The drugs used in the study were provided by their manufacturers, Glaxo Wellcome (AZT and 3TC) and Bristol-Meyers Squibb (ddI). Glaxo Wellcome also supported the viral load studies.
The findings from both ACTG 300 and ACTG 152 demonstrate that combination antiretroviral therapy significantly slows disease progression and decreases mortality among children with HIV disease. The studies differ, however, as to their conclusions regarding the relative clinical efficacy of ddI monotherapy compared with combination therapy. Reasons for the difference between these two studies are not readily apparent but may be due in part to an increased rate of early central nervous system (CNS) progression endpoints observed in the ddI monotherapy arm of ACTG 300. This might be related to somewhat more sensitive measures used in ACTG 300 to assess CNS progression. In addition, ACTG 300 had a shorter average length of follow-up compared with ACTG 152 (11 months versus 32 months).
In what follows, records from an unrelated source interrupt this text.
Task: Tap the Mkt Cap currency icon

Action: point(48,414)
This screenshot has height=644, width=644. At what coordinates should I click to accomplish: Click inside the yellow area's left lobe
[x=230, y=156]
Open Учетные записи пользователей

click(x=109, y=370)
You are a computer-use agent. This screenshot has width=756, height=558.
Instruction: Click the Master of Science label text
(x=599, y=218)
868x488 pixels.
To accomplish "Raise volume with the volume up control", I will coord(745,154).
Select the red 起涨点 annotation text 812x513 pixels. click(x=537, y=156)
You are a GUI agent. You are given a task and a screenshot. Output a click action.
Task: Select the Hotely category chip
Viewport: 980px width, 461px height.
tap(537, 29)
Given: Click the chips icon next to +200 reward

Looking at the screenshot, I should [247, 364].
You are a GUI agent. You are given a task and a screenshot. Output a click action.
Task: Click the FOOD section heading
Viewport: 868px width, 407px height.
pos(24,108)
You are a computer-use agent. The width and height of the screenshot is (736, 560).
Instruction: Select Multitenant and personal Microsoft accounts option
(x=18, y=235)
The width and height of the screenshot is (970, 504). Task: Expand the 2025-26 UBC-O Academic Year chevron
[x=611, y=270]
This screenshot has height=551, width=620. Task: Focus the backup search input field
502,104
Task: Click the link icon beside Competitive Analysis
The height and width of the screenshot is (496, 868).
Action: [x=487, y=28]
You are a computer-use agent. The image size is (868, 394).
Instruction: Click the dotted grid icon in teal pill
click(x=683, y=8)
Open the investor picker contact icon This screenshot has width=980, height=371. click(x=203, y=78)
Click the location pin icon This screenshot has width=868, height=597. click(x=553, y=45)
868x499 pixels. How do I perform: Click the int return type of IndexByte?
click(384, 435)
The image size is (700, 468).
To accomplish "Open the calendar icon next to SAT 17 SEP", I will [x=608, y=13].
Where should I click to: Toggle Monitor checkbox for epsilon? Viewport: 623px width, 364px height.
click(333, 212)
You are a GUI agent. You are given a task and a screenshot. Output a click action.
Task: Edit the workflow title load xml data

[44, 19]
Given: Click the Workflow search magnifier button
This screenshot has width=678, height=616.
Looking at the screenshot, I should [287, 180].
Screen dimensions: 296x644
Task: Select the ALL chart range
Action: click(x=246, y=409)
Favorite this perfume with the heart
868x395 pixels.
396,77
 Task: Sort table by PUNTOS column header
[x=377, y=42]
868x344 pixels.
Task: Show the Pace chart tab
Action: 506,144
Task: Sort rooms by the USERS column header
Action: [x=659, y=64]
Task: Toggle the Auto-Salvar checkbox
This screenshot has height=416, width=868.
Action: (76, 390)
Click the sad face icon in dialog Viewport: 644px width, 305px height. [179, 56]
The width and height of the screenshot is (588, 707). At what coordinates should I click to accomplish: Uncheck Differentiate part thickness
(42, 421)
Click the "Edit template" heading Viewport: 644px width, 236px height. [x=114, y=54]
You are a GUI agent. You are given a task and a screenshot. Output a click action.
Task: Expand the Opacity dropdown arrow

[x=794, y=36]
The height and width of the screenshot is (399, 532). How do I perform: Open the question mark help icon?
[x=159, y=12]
The protocol team has further analyses under way to better understand the differences between the two studies.
NIAID and NICHD are components of NIH. NIAID conducts and supports research to prevent, diagnose and treat illnesses such as HIV disease and other sexually transmitted diseases, tuberculosis, asthma and allergies. NICHD conducts and supports laboratory, clinical and epidemiological research on the reproductive, neurobiologic, developmental, infectious, social and behavioral processes that determine and maintain the health of children, adults, families and populations. NIH is an agency of the U.S. Department of Health and Human Services.